To be done
a. Answer these questions using the birthday cake post below.
(i) How old did the step-daughter turn on March 1?
(ii) What three faults does the writer recall in cakes that were not up to standard?
(iii) What equipment do the pastry book's cake recipes require that the writer does not yet have?
b. Write a continuation of the birthday cake post below, picking up after its final sentence.

Thursday, March 3, 2011

The last piece...

March 1 was my step-daughter’s 29th birthday, and one of the few family traditions we have is that I bake a chocolate birthday cake for her. Every year, I go through my cookbooks and a few Websites trying to remember which cakes I’ve made in previous years, which were good, which weren’t. Luckily, I do remember the ones that weren’t up to my standards: dry, not chocolate-y enough, too sweet. You’d think I would have used a recipe from my new pastry book but I haven’t gotten to the cake chapter and looking ahead, the recipes are not only complicated but require cake rings — don’t have those yet.

Item coordinate data:
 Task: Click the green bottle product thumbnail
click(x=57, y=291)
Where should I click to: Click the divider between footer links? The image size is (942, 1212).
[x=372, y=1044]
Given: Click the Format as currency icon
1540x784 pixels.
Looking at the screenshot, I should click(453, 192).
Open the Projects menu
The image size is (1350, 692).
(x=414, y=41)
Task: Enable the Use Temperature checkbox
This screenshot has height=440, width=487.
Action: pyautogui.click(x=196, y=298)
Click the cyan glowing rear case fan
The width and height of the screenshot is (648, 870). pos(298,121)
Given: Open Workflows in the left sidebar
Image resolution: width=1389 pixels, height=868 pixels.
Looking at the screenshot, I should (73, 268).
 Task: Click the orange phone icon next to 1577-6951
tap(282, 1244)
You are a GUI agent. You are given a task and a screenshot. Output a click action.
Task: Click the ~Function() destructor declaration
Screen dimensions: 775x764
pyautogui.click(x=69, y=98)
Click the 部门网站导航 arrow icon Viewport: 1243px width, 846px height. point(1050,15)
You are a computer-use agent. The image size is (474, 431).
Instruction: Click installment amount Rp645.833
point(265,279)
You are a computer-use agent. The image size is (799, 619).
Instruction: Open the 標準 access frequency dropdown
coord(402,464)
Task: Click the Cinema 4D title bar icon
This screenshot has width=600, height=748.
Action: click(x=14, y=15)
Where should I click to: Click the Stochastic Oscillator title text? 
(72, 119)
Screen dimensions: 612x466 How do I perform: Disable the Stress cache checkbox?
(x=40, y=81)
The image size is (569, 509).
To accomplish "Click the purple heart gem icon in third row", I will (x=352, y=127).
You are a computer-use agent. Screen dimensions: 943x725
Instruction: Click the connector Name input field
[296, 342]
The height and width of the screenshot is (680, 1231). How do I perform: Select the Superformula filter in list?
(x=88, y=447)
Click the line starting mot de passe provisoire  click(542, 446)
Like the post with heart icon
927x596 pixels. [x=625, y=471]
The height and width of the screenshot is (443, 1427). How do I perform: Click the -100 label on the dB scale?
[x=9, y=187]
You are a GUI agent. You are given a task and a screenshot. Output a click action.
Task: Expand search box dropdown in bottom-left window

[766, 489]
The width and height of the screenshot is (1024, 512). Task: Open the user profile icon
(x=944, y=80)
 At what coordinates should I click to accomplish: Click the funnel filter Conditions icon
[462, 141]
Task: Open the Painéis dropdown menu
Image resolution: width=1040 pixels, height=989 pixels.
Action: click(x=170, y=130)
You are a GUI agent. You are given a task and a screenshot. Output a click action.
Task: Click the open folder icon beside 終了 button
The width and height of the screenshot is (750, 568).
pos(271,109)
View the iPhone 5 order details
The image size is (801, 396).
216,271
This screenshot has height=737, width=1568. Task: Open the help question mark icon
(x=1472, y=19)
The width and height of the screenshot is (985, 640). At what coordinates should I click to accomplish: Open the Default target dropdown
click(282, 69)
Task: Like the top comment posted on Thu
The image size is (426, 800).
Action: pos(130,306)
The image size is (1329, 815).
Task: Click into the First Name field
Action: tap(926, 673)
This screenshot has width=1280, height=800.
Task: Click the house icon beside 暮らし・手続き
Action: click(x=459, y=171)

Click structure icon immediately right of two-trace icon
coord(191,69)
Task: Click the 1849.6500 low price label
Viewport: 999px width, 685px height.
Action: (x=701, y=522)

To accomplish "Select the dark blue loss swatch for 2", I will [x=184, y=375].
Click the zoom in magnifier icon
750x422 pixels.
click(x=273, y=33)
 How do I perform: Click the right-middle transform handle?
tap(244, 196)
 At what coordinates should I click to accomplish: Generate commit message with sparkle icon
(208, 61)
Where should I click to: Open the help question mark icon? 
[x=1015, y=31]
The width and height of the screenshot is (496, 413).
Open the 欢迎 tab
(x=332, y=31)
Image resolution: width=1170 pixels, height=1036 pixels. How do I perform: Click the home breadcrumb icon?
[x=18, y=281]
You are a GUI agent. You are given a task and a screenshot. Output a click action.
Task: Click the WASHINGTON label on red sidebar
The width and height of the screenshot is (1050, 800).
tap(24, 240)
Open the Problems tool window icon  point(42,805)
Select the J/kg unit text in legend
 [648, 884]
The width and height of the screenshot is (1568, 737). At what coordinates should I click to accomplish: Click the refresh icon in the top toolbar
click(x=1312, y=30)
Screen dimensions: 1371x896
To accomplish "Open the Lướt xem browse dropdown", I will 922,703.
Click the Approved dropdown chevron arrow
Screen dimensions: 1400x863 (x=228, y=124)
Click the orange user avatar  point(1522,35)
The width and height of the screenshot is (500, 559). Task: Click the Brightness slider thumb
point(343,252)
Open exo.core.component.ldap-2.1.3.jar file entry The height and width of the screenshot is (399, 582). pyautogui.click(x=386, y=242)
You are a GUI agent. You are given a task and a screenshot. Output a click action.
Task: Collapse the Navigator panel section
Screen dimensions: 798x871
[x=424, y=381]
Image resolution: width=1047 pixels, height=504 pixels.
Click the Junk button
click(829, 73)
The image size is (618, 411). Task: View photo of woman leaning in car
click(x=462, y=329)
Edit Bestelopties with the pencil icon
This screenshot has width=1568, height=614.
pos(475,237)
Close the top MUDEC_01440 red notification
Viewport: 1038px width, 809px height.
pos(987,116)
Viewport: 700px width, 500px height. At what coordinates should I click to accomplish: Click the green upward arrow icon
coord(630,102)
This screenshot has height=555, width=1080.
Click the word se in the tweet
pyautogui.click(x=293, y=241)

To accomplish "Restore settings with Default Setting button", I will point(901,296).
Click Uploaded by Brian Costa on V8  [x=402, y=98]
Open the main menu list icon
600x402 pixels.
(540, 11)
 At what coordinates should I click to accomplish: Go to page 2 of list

Answers below
a.
(i) 29
(ii) Dry, not chocolate-y enough, and too sweet
(iii) Cake rings

b.
Instead, I turned to one of my favorite baking sites, Diana’s Desserts (www.dianasdesserts.com). The best, and worst, thing about Diana’s Desserts is choosing a recipe. There are so many great-looking recipes and those I’ve tried have been delicious. After bouncing back and forth between the four or five I’d narrowed it down to, I chose the Chocolate Layer Cake with Chocolate Frosting (http://www.dianasdesserts.com/index.cfm/fuseaction/recipes.recipeListing/filter/dianas/recipeID/3852/Recipe.cfm) and had planned to use a frosting from a different recipe that incorporated chocolate liqueur until I noticed, just in time, the bottle of chocolate liqueur I have is “piccante,” made with chili pepper, and while it’s probably a delicious digestive, it didn’t appeal to me for frosting a cake. The frosting is from my well-worn copy of The Fannie Farmer Baking Book. In the cake, I substituted homemade yogurt for sour cream and used about a third less granulated sugar.  And, at Ugo’s request, I used apricot jam between the layers rather than frosting, along the lines of a Sacher Torte. I was skeptical but liked it.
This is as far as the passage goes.